Segment Start: MATERIAL FOR THIS EXERCISE

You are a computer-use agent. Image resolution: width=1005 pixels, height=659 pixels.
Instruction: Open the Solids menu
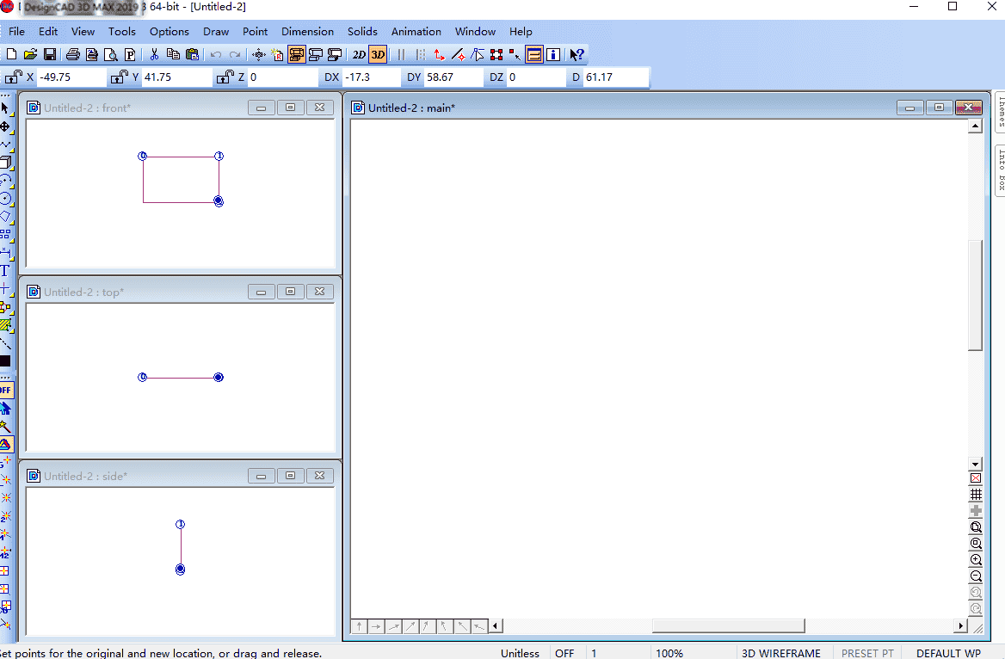362,31
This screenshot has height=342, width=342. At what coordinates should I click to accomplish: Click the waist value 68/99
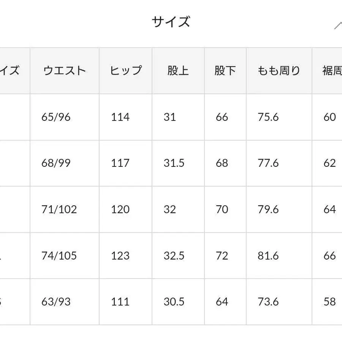tap(56, 163)
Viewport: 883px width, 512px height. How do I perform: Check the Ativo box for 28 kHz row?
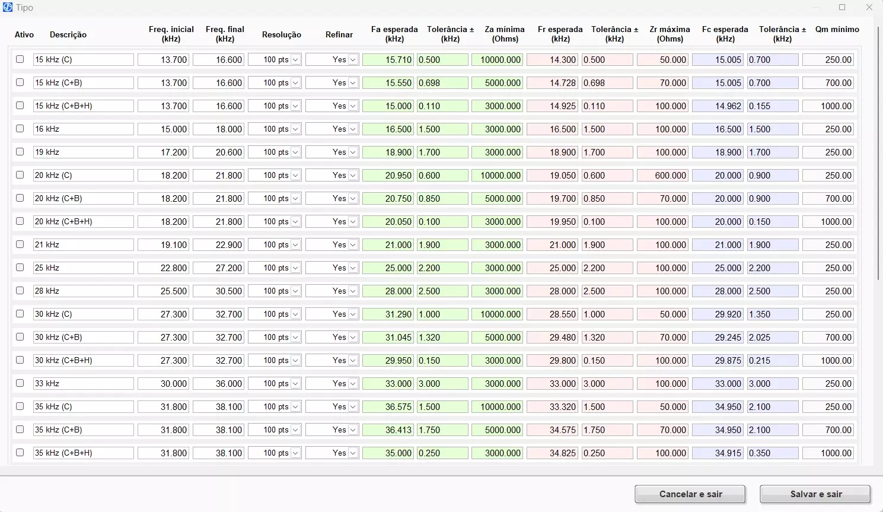[20, 291]
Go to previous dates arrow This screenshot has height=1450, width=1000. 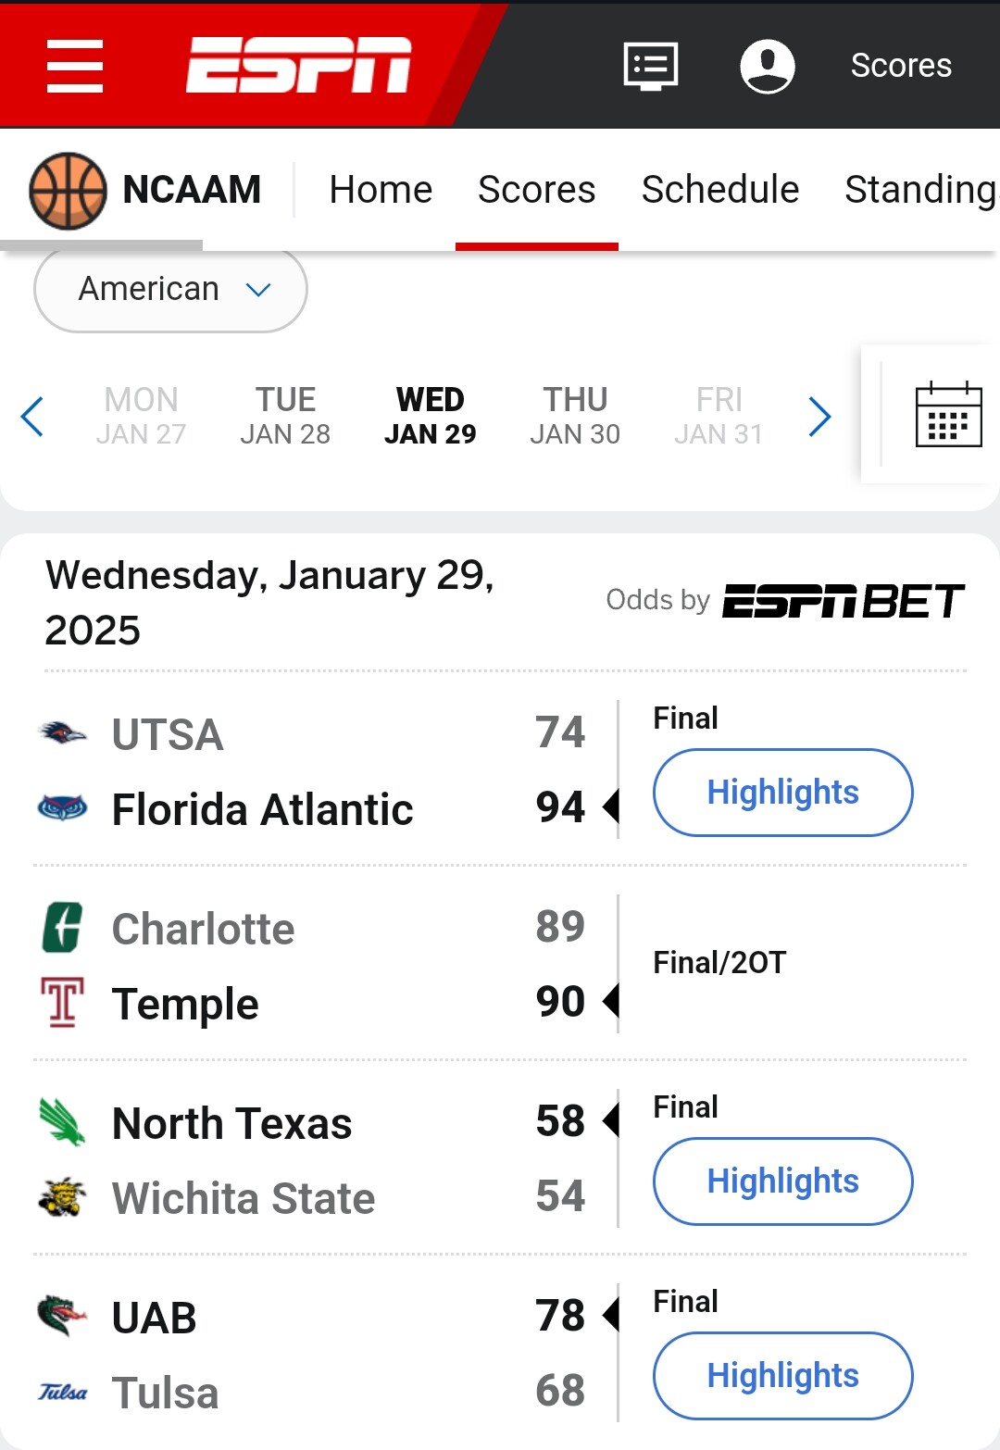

Segment End: MATERIAL FOR THIS EXERCISE

-- PROBLEM TO WORK ON --
Print exactly the line containing "Viewport: 883px width, 512px" and every line after it through the final line above, and leave all pictures out.

-- ANSWER SECTION --
Viewport: 883px width, 512px height. How do I perform: Check the Ativo box for 28 kHz row?
[20, 291]
Go to previous dates arrow This screenshot has height=1450, width=1000. 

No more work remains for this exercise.